A study of anisotropic and viscoelastic ductile fracture
The problem of ductile fracture in anisotropic and viscoelastic solids is an important engineering problem. In this paper the Dugdale model is assumed, that is, the yielded zone is replaced by a constant yield stress. Solutions are presented for anisotropic static, orthotropic dynamic and anisotropic viscoelastic solids.
The anisotropic static and orthotropic dynamic solutions were obtained by the complex variable approach. Stress functions which must satisfy a generalized bi-harmonic equation, are represented in terms of two analytic functions of two different complex variables. In this way boundary value problems can be reduced to problems of complex function theory. The anisotropic and dynamic solutions are thus seen to be completely analogous and thus similar relations are obtained for both cases.

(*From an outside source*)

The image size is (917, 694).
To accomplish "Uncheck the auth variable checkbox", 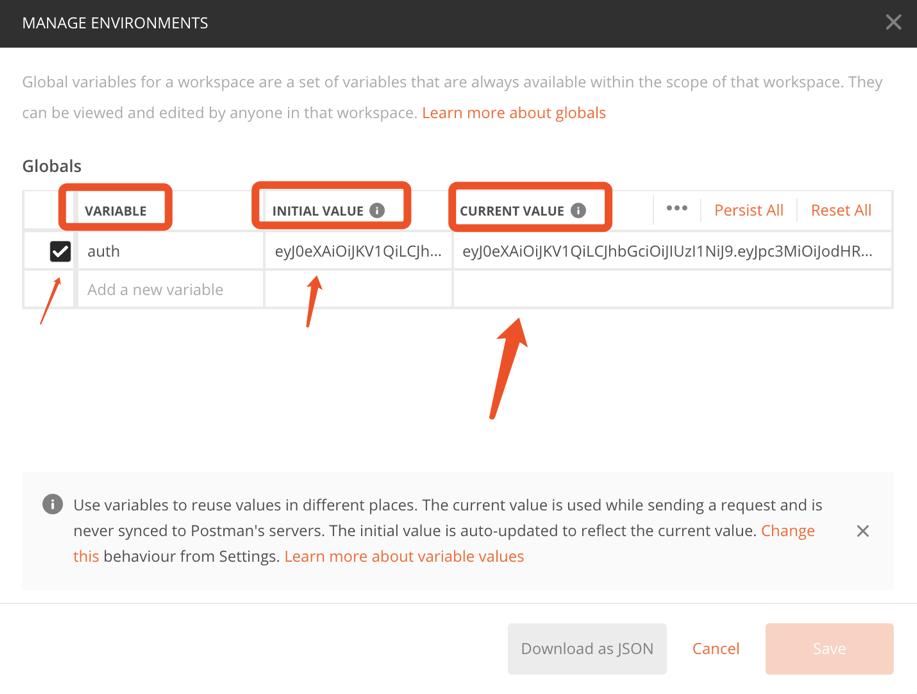I will coord(59,251).
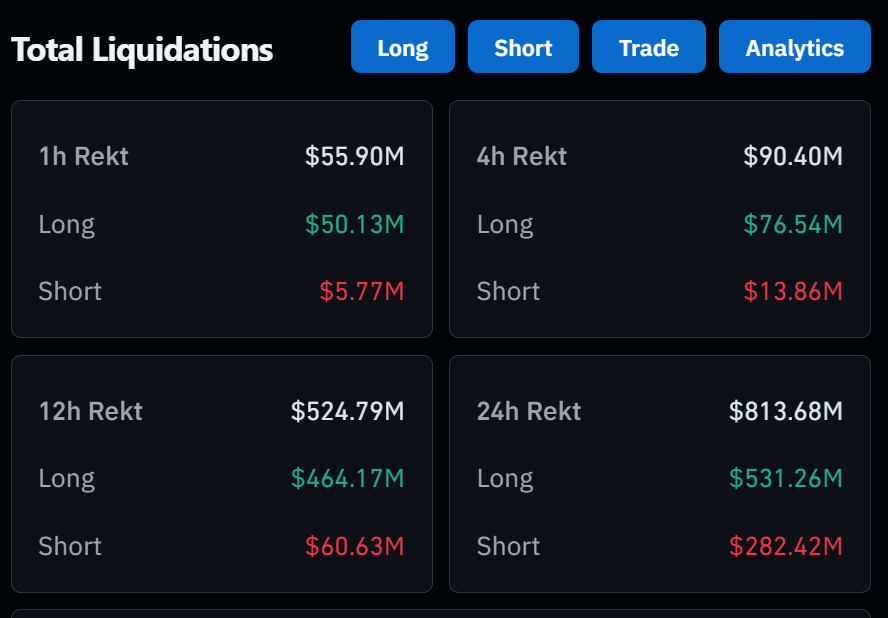Select the 12h Rekt label
The height and width of the screenshot is (618, 888).
(x=90, y=411)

The yield stress is assumed to follow a Von Mises' yield criterion which was adopted to the anisotropic-dynamic case. For the static anisotropic and the orthotropic dynamic cases the following results were obtained;
- The plastic zone is given by the same relation as in the isotropic - static case,
(𝒍/a) = cos [ (πT)/ (2Y) ]
Any anisotropic or corresponding dynamic function may.be obtained from the corresponding isotropic or static function by simply multiplying the isotropic or static function by a coefficient.
A limit on yielding along the line of the crack, and therefore a limit on the anisotropy and the velocity are derived.
The anisotropic viscoelastic solution is obtained from the static solution from Graham's extension of the correspondence principle after it is shown that the problem fits the restriction set by this technique. The effects of anisotropy in the material are handled by the inclusion of the generalized creep compliance and relaxation modulus. Once these terms are evaluated for each material an approximate inversion method for the Laplace transform may have to be used.
For the case of constant external load it is shown that the a xx stress may be separated into a time variation and a space variation. Several different viscoelastic materials are assumed and the stresses solved for.
In the limit all results reduce to the isotropic and static solutions. Finally, a large bibliography is included to serve those who wish to investigate the area further.